:: AVAILABLE RECORDS ::

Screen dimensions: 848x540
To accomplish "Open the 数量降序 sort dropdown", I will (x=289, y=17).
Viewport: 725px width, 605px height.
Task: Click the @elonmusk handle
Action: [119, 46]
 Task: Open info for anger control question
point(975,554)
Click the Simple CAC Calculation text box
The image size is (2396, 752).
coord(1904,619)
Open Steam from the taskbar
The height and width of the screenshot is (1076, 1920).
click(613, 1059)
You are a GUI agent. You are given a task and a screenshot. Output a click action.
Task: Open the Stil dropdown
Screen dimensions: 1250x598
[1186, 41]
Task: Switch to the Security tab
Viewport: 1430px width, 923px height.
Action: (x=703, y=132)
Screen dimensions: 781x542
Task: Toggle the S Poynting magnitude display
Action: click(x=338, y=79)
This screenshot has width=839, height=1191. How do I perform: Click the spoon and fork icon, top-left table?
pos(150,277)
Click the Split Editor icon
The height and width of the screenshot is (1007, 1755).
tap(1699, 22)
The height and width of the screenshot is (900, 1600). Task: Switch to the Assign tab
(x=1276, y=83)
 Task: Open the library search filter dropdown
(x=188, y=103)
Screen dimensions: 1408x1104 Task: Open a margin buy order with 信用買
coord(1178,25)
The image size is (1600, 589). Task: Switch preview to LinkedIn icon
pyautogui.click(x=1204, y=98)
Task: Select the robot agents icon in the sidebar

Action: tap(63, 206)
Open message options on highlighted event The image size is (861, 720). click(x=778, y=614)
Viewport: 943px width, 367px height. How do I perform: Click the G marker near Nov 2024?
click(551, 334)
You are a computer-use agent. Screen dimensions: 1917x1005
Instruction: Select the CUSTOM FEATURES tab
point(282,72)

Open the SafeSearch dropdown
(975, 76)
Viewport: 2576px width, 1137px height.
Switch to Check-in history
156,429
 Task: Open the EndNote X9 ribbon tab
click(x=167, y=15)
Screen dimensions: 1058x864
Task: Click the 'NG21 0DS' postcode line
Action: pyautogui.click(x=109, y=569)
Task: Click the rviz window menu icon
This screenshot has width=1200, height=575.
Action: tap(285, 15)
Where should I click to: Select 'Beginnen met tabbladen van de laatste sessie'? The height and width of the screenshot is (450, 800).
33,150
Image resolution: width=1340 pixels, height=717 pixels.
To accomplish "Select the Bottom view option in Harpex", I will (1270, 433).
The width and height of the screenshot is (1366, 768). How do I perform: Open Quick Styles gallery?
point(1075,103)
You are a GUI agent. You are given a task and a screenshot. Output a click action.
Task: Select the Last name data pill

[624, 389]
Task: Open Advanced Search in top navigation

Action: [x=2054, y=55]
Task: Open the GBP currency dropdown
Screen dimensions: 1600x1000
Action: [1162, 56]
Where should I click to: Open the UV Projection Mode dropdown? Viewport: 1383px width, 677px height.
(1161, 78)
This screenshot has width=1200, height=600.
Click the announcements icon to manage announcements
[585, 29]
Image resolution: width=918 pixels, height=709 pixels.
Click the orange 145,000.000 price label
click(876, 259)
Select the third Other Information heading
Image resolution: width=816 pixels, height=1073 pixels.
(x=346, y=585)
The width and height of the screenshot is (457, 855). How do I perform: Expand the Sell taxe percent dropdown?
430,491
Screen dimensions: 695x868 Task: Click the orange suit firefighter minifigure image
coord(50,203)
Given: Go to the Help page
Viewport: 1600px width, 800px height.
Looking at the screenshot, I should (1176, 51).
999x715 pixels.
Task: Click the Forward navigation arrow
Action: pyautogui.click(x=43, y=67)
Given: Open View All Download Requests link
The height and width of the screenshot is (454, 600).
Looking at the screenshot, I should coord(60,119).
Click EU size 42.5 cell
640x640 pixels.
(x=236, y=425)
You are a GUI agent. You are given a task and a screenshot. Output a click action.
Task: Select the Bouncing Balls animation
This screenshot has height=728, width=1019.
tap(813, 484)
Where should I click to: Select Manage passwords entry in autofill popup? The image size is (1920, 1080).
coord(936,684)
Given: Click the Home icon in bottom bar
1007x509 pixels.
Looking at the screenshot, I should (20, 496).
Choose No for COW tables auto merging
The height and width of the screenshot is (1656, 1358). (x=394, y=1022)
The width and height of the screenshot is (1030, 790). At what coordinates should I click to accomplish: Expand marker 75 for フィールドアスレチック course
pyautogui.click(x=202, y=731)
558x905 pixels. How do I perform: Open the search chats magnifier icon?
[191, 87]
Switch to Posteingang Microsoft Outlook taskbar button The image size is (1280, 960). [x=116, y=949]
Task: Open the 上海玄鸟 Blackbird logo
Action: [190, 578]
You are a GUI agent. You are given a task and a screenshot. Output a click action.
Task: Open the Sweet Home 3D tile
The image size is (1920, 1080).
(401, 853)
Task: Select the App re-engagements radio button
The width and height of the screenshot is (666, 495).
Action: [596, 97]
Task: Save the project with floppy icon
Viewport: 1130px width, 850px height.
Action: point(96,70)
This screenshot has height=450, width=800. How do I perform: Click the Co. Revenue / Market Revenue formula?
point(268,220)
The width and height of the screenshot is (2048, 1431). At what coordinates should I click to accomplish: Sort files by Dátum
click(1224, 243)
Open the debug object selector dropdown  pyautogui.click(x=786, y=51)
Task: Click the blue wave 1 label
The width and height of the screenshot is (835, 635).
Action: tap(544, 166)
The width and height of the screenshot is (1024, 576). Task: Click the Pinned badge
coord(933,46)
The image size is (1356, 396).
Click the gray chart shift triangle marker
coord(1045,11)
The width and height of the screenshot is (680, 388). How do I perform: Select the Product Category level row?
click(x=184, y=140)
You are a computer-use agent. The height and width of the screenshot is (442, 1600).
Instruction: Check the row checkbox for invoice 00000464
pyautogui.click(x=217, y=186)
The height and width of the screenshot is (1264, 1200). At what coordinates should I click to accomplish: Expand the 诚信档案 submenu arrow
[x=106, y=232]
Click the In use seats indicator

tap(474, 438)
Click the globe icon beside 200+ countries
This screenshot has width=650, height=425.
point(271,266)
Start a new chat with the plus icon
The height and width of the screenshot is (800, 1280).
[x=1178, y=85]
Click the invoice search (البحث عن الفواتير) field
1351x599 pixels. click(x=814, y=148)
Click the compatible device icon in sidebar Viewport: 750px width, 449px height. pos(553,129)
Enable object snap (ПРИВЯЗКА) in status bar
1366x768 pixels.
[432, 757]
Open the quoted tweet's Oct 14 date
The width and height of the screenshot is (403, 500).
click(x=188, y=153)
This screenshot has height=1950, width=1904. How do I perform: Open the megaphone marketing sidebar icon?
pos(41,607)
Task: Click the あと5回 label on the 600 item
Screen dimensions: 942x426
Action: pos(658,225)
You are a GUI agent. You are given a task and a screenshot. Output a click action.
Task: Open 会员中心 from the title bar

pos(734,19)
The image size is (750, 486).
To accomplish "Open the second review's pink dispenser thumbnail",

:::

WHAT THE TASK REQUIRES => Extract all of the entries above and reproduce each one word for word, with nothing changed.

FINISHED EXERCISE =>
Screen dimensions: 848x540
To accomplish "Open the 数量降序 sort dropdown", I will (x=289, y=17).
Viewport: 725px width, 605px height.
Task: Click the @elonmusk handle
Action: [119, 46]
 Task: Open info for anger control question
point(975,554)
Click the Simple CAC Calculation text box
The image size is (2396, 752).
coord(1904,619)
Open Steam from the taskbar
The height and width of the screenshot is (1076, 1920).
click(613, 1059)
You are a GUI agent. You are given a task and a screenshot. Output a click action.
Task: Open the Stil dropdown
Screen dimensions: 1250x598
[1186, 41]
Task: Switch to the Security tab
Viewport: 1430px width, 923px height.
Action: (x=703, y=132)
Screen dimensions: 781x542
Task: Toggle the S Poynting magnitude display
Action: click(x=338, y=79)
This screenshot has width=839, height=1191. How do I perform: Click the spoon and fork icon, top-left table?
pos(150,277)
Click the Split Editor icon
The height and width of the screenshot is (1007, 1755).
tap(1699, 22)
The height and width of the screenshot is (900, 1600). Task: Switch to the Assign tab
(x=1276, y=83)
 Task: Open the library search filter dropdown
(x=188, y=103)
Screen dimensions: 1408x1104 Task: Open a margin buy order with 信用買
coord(1178,25)
The image size is (1600, 589). Task: Switch preview to LinkedIn icon
pyautogui.click(x=1204, y=98)
Task: Select the robot agents icon in the sidebar

Action: tap(63, 206)
Open message options on highlighted event The image size is (861, 720). click(x=778, y=614)
Viewport: 943px width, 367px height. How do I perform: Click the G marker near Nov 2024?
click(551, 334)
You are a computer-use agent. Screen dimensions: 1917x1005
Instruction: Select the CUSTOM FEATURES tab
point(282,72)

Open the SafeSearch dropdown
(975, 76)
Viewport: 2576px width, 1137px height.
Switch to Check-in history
156,429
 Task: Open the EndNote X9 ribbon tab
click(x=167, y=15)
Screen dimensions: 1058x864
Task: Click the 'NG21 0DS' postcode line
Action: pyautogui.click(x=109, y=569)
Task: Click the rviz window menu icon
This screenshot has width=1200, height=575.
Action: tap(285, 15)
Where should I click to: Select 'Beginnen met tabbladen van de laatste sessie'? The height and width of the screenshot is (450, 800).
33,150
Image resolution: width=1340 pixels, height=717 pixels.
To accomplish "Select the Bottom view option in Harpex", I will (1270, 433).
The width and height of the screenshot is (1366, 768). How do I perform: Open Quick Styles gallery?
point(1075,103)
You are a GUI agent. You are given a task and a screenshot. Output a click action.
Task: Select the Last name data pill

[624, 389]
Task: Open Advanced Search in top navigation

Action: [x=2054, y=55]
Task: Open the GBP currency dropdown
Screen dimensions: 1600x1000
Action: [1162, 56]
Where should I click to: Open the UV Projection Mode dropdown? Viewport: 1383px width, 677px height.
(1161, 78)
This screenshot has width=1200, height=600.
Click the announcements icon to manage announcements
[585, 29]
Image resolution: width=918 pixels, height=709 pixels.
Click the orange 145,000.000 price label
click(876, 259)
Select the third Other Information heading
Image resolution: width=816 pixels, height=1073 pixels.
(x=346, y=585)
The width and height of the screenshot is (457, 855). How do I perform: Expand the Sell taxe percent dropdown?
430,491
Screen dimensions: 695x868 Task: Click the orange suit firefighter minifigure image
coord(50,203)
Given: Go to the Help page
Viewport: 1600px width, 800px height.
Looking at the screenshot, I should (1176, 51).
999x715 pixels.
Task: Click the Forward navigation arrow
Action: pyautogui.click(x=43, y=67)
Given: Open View All Download Requests link
The height and width of the screenshot is (454, 600).
Looking at the screenshot, I should coord(60,119).
Click EU size 42.5 cell
640x640 pixels.
(x=236, y=425)
You are a GUI agent. You are given a task and a screenshot. Output a click action.
Task: Select the Bouncing Balls animation
This screenshot has height=728, width=1019.
tap(813, 484)
Where should I click to: Select Manage passwords entry in autofill popup? The image size is (1920, 1080).
coord(936,684)
Given: Click the Home icon in bottom bar
1007x509 pixels.
Looking at the screenshot, I should (20, 496).
Choose No for COW tables auto merging
The height and width of the screenshot is (1656, 1358). (x=394, y=1022)
The width and height of the screenshot is (1030, 790). At what coordinates should I click to accomplish: Expand marker 75 for フィールドアスレチック course
pyautogui.click(x=202, y=731)
558x905 pixels. How do I perform: Open the search chats magnifier icon?
[191, 87]
Switch to Posteingang Microsoft Outlook taskbar button The image size is (1280, 960). [x=116, y=949]
Task: Open the 上海玄鸟 Blackbird logo
Action: [190, 578]
You are a GUI agent. You are given a task and a screenshot. Output a click action.
Task: Open the Sweet Home 3D tile
The image size is (1920, 1080).
(401, 853)
Task: Select the App re-engagements radio button
The width and height of the screenshot is (666, 495).
Action: [596, 97]
Task: Save the project with floppy icon
Viewport: 1130px width, 850px height.
Action: point(96,70)
This screenshot has height=450, width=800. How do I perform: Click the Co. Revenue / Market Revenue formula?
point(268,220)
The width and height of the screenshot is (2048, 1431). At what coordinates should I click to accomplish: Sort files by Dátum
click(1224, 243)
Open the debug object selector dropdown  pyautogui.click(x=786, y=51)
Task: Click the blue wave 1 label
The width and height of the screenshot is (835, 635).
Action: tap(544, 166)
The width and height of the screenshot is (1024, 576). Task: Click the Pinned badge
coord(933,46)
The image size is (1356, 396).
Click the gray chart shift triangle marker
coord(1045,11)
The width and height of the screenshot is (680, 388). How do I perform: Select the Product Category level row?
click(x=184, y=140)
You are a computer-use agent. The height and width of the screenshot is (442, 1600).
Instruction: Check the row checkbox for invoice 00000464
pyautogui.click(x=217, y=186)
The height and width of the screenshot is (1264, 1200). At what coordinates should I click to accomplish: Expand the 诚信档案 submenu arrow
[x=106, y=232]
Click the In use seats indicator

tap(474, 438)
Click the globe icon beside 200+ countries
This screenshot has width=650, height=425.
point(271,266)
Start a new chat with the plus icon
The height and width of the screenshot is (800, 1280).
[x=1178, y=85]
Click the invoice search (البحث عن الفواتير) field
1351x599 pixels. click(x=814, y=148)
Click the compatible device icon in sidebar Viewport: 750px width, 449px height. pos(553,129)
Enable object snap (ПРИВЯЗКА) in status bar
1366x768 pixels.
[432, 757]
Open the quoted tweet's Oct 14 date
The width and height of the screenshot is (403, 500).
click(x=188, y=153)
This screenshot has height=1950, width=1904. How do I perform: Open the megaphone marketing sidebar icon?
pos(41,607)
Task: Click the あと5回 label on the 600 item
Screen dimensions: 942x426
Action: pos(658,225)
You are a GUI agent. You are given a task and a screenshot. Output a click action.
Task: Open 会员中心 from the title bar

pos(734,19)
The image size is (750, 486).
To accomplish "Open the second review's pink dispenser thumbnail",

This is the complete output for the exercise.